Такие минуты покоя были крайне редки, и он их ценил. Михаил не был избалован душевным комфортом. Чаще, чем радовался, он страдал от мысли, что жизнь его, как, впрочем, и жизнь многих его друзей и знакомых, бессмысленна. Они живут без всякой цели, лишь потому, что родились. Работают, поскольку нужно есть, пить, одеваться, обставлять мебелью квартиру. Они и семьей-то обзаводятся не по любви, а потому что это велит им закон природы. Все, что они делают, было уже заранее, еще до их рождения, предопределено. На их жизненном пути кто-то неведомый заранее расставил указатели, которым они были обязаны повиноваться, и они не смели нарушить навязанные им правила.
У цыган же, казалось Михаилу, многое было иначе. Их нравственные законы не запрещали им обманывать, воровать и наживаться на чужой беде. Но эти законы были известны всем. И это было честнее, чем то, что происходило в окружающем их обществе, где процветали те же ложь и обман, но под маской ханжеской морали и лицемерной добропорядочности.
А еще цыгане могли выбирать, как им жить, по какой дороге идти. Он же, Михаил, всю свою жизнь стремился свернуть с той единственной, по которой его вели. Он чувствовал, что за каждым его движением следят миллионы глаз, и миллионы рук готовы в любую минуту схватить и наставить его на «путь истинный», если он, по их мнению, ошибется в своем выборе. Но хуже всего, что среди его преследователей были и самые дорогие ему люди…
От этой незримой, но цепкой опеки он порой задыхался, словно ему не хватало кислорода в воздухе, которым он дышал, и он со страхом отмечал, как в нем постепенно атрофируются такие понятия, как воля, высокие порывы, жажда идеала, а освободившееся место занимают привычка и покорность. Он сознавал, что процесс этот, подстегнутый его любовью к Альбине, ускорится. Поэтому к безысходной тоске, владевшей им с той минуты, когда он ушел от Альбины, примешивалась и некоторая доля облегчения…
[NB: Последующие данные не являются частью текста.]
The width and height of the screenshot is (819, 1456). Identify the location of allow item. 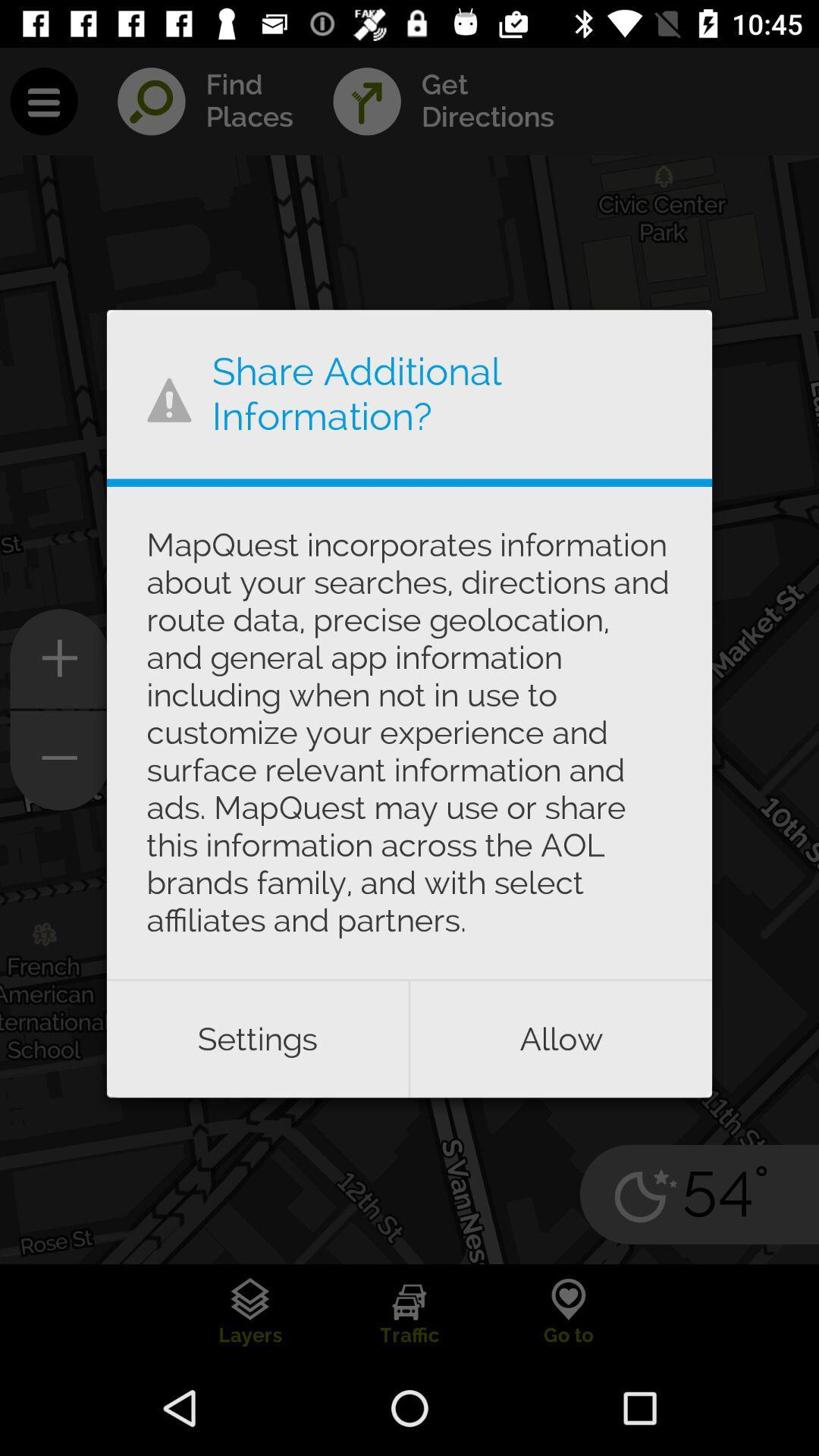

Старенький тряский трамвайчик вез его по ночному городу, и в редких звонках его Михаилу слышался чей-то жалобный крик. Так кричали чайки по ночам тем летом, когда он встретил Альбину. Море плескалось у берега, и это было самое счастливое лето в его жизни.
Задумавшись о прошлом, он не заметил, как проехал свою остановку у гостиницы. Конечная остановка трамвая была у железнодорожного вокзала. Теплый мягкий свет освещал изнутри крохотное здание. Очереди возле кассы не было.
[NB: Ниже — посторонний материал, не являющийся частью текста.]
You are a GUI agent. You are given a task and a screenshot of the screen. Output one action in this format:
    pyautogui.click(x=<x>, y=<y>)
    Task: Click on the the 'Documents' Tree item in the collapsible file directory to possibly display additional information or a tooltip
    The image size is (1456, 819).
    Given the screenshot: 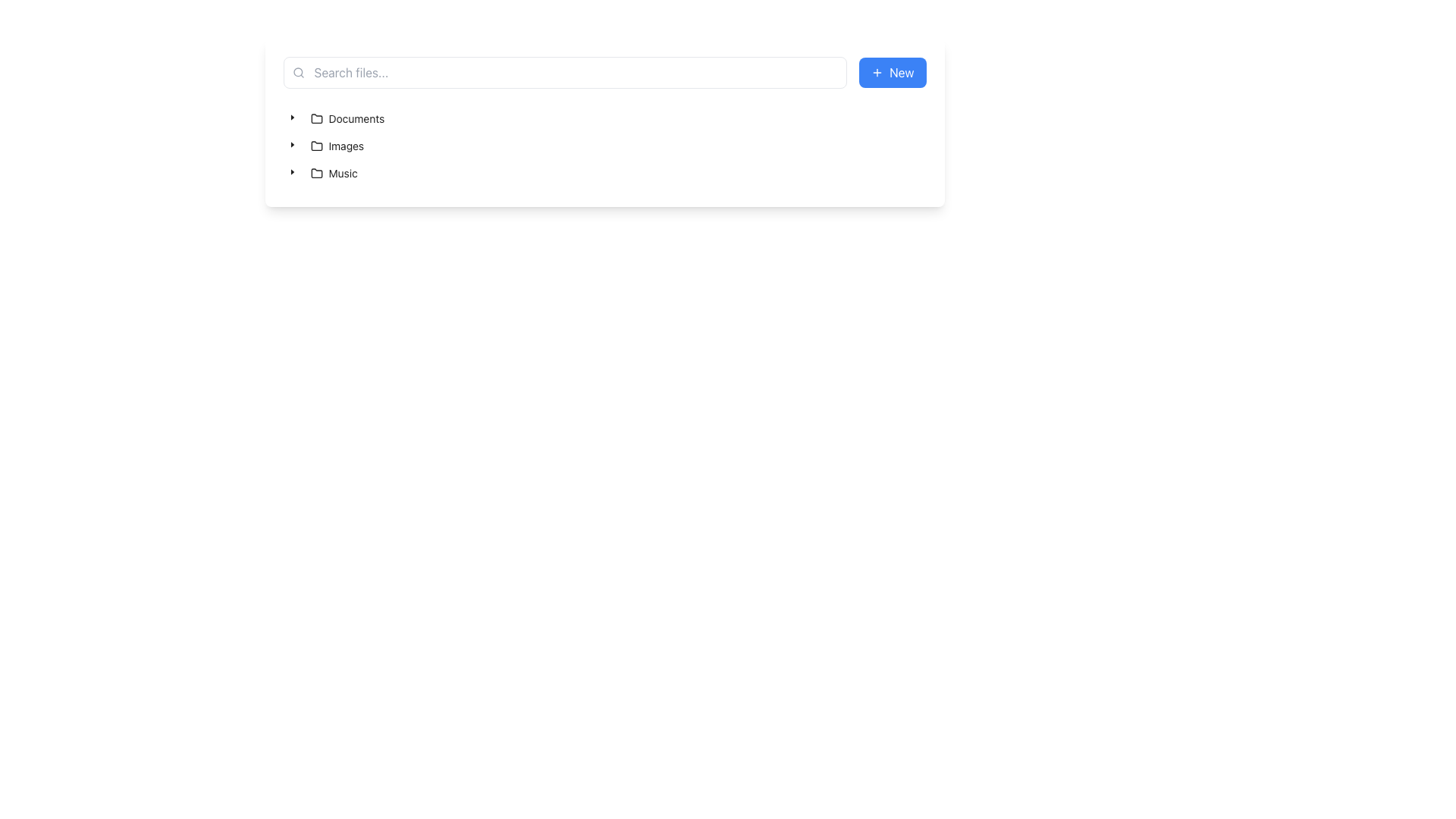 What is the action you would take?
    pyautogui.click(x=347, y=118)
    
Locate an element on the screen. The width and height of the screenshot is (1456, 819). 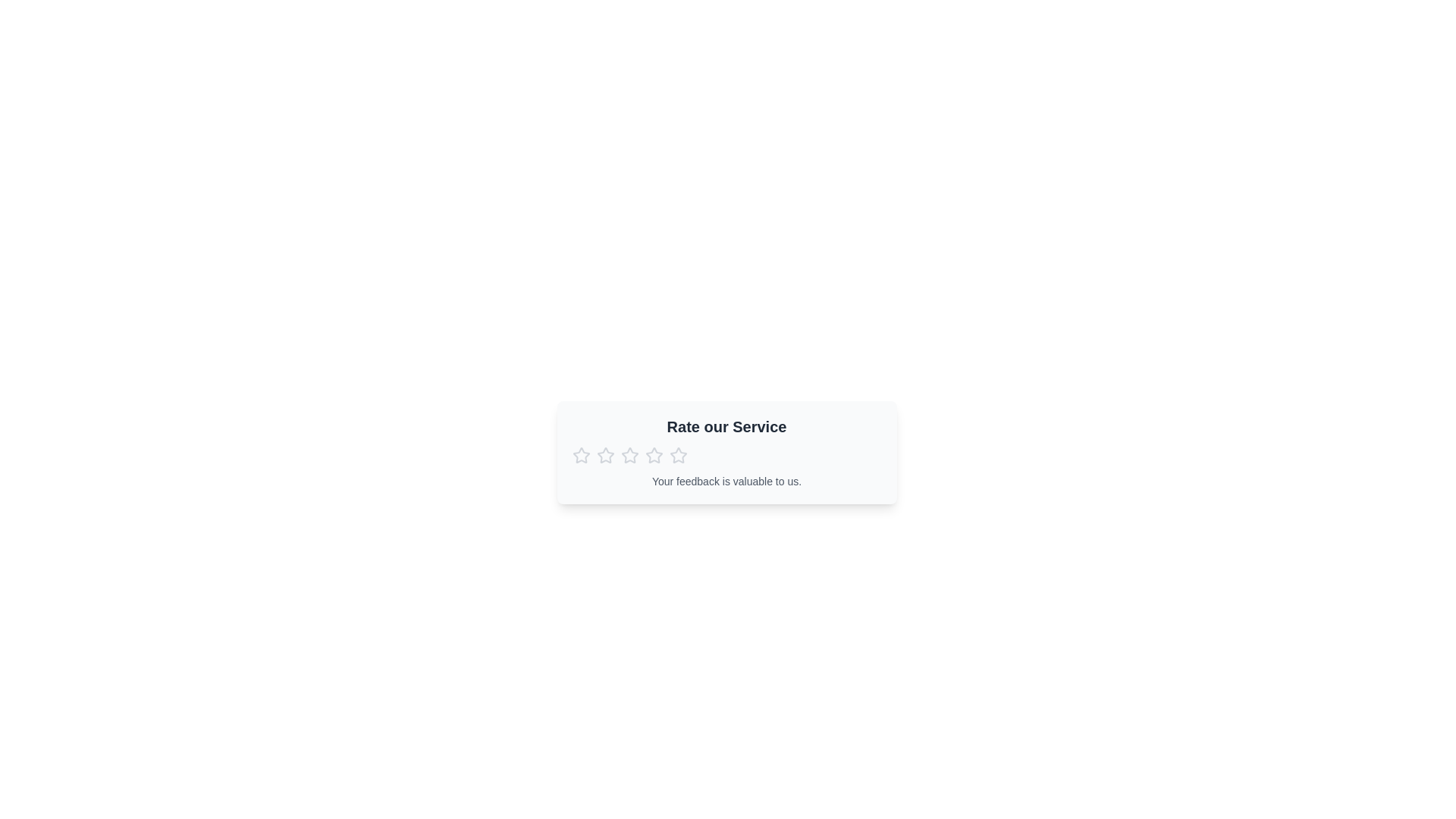
the fourth star in the sequence of rating stars below the text 'Rate our Service' to give a rating is located at coordinates (677, 455).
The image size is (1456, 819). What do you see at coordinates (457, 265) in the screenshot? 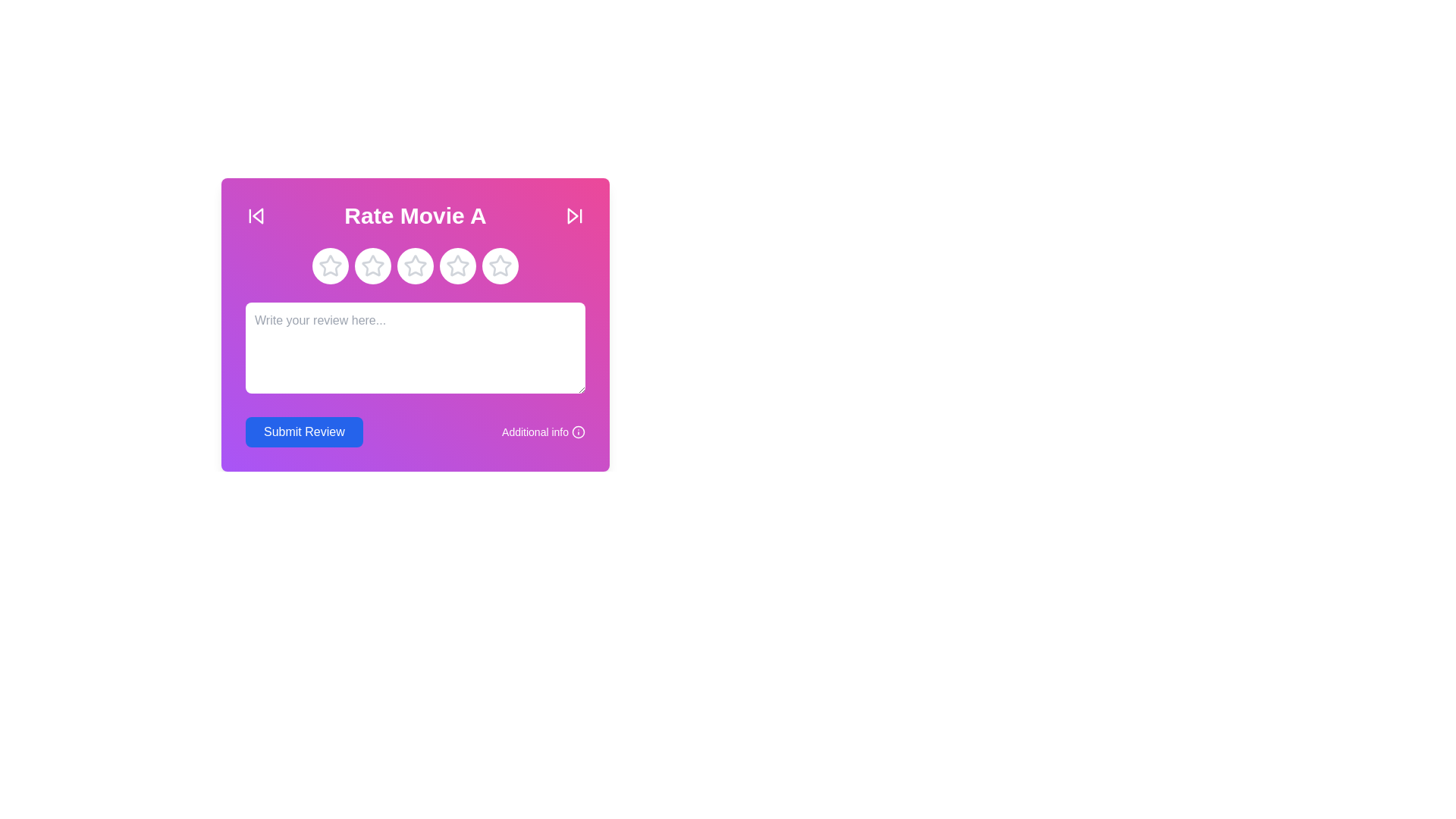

Купив билет, Михаил подошел к почтовому окошку. Взял бланк, написал несколько фраз, потом зачеркнул их. Скомкал и выбросил. Взял другой бланк, и уже не перечитывая, протянул его заспанной женщине в окошке. На бланке торопливым неровным почерком было написано: «Что ушло, не вернешь. Люблю. Прощай».
Михаил заплатил за срочную телеграмму. И ушел на перрон, где уже стоял в ожидании ночной поезд дальнего следования…
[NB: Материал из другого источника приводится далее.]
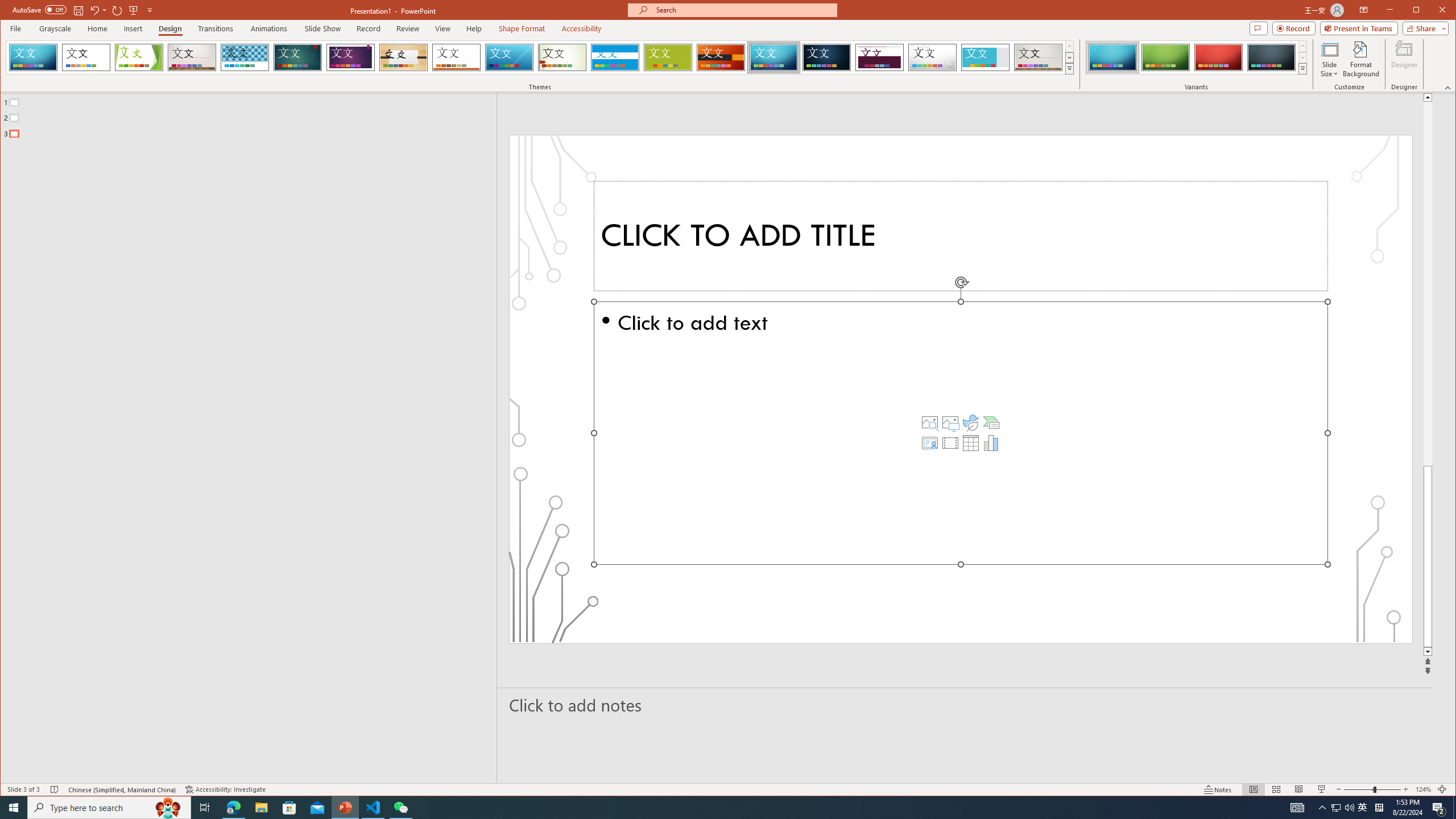  Describe the element at coordinates (401, 806) in the screenshot. I see `'WeChat - 1 running window'` at that location.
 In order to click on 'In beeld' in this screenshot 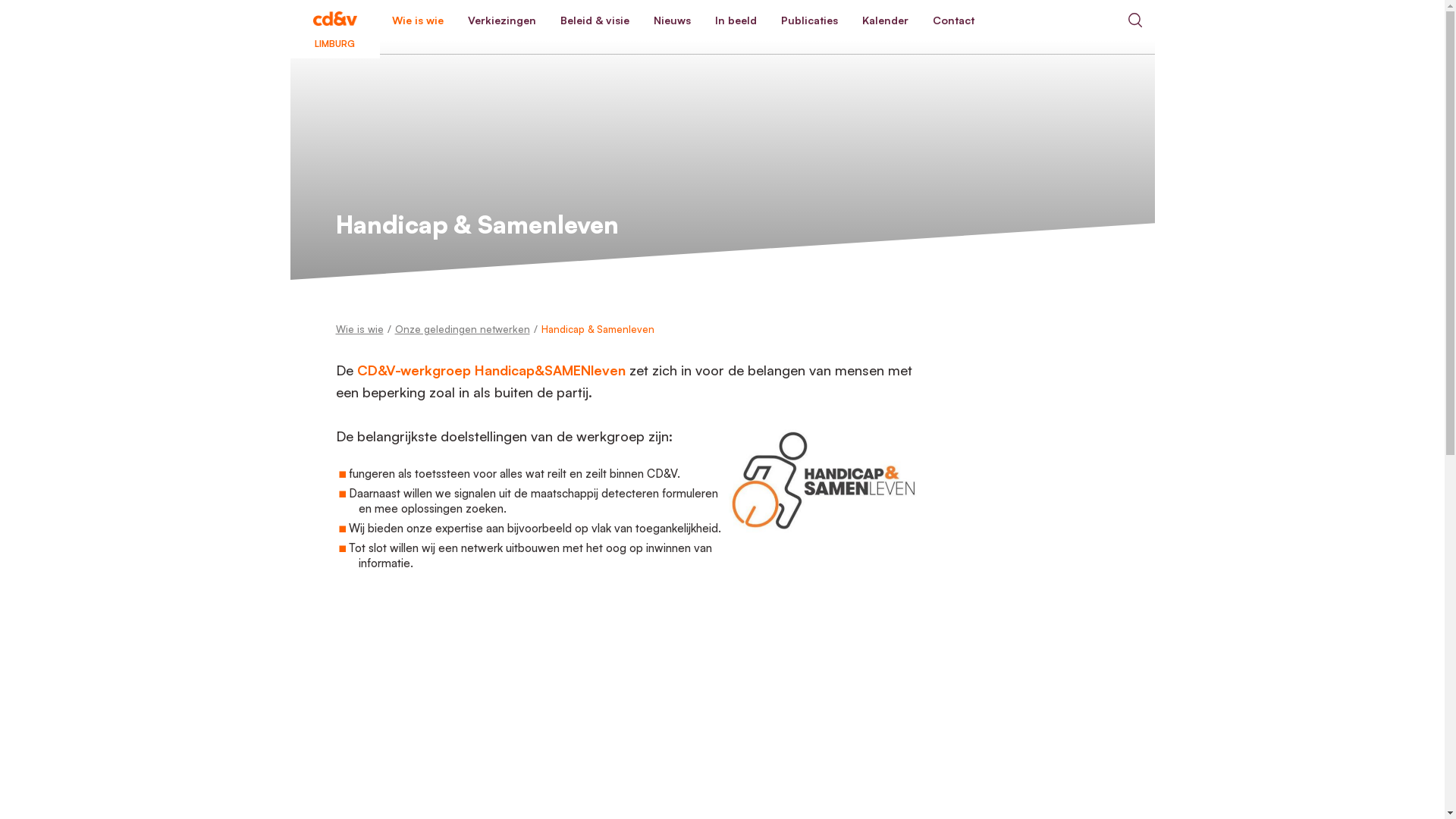, I will do `click(735, 20)`.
Цыганский табор пришел в движение. Как только поезд остановился, повторилась та же картина, что и при посадке, но теперь уже вещи передавали из вагона. Очень скоро перрон заполнила гора тюков.
По расписанию поезд стоял на этой станции полчаса, и Михаил вышел из вагона. Прорвав завесу туч, светило солнце, и пахло разогретым машинным маслом. Цыгане мужчины, сбившись тесной кучкой, что-то оживленно обсуждали, размахивая руками, со стороны могло показаться, что между ними сейчас вспыхнет драка. В центре стоял старый цыган и недовольно хмурился, но пока молчал, слушал. Его слово было решающим, и он не торопился его высказывать. И между делом наблюдал за тем, как женщины и дети перетаскивают пожитки табора с перрона на привокзальную площадь.
Михаил тоже смотрел в ту сторону. Среди юных носильщиков он увидел и Миро. А затем сердце его забилось сильнее. Зора почти волоком тащила огромный баул, и была похожа на трудолюбивого черного муравья, взвалившего на себя ношу вдвое больше себя. Чтобы волосы не мешали ей, на голову она повязала платок, опустив один конец его за спину. Михаил быстрым шагом нагнал девушку.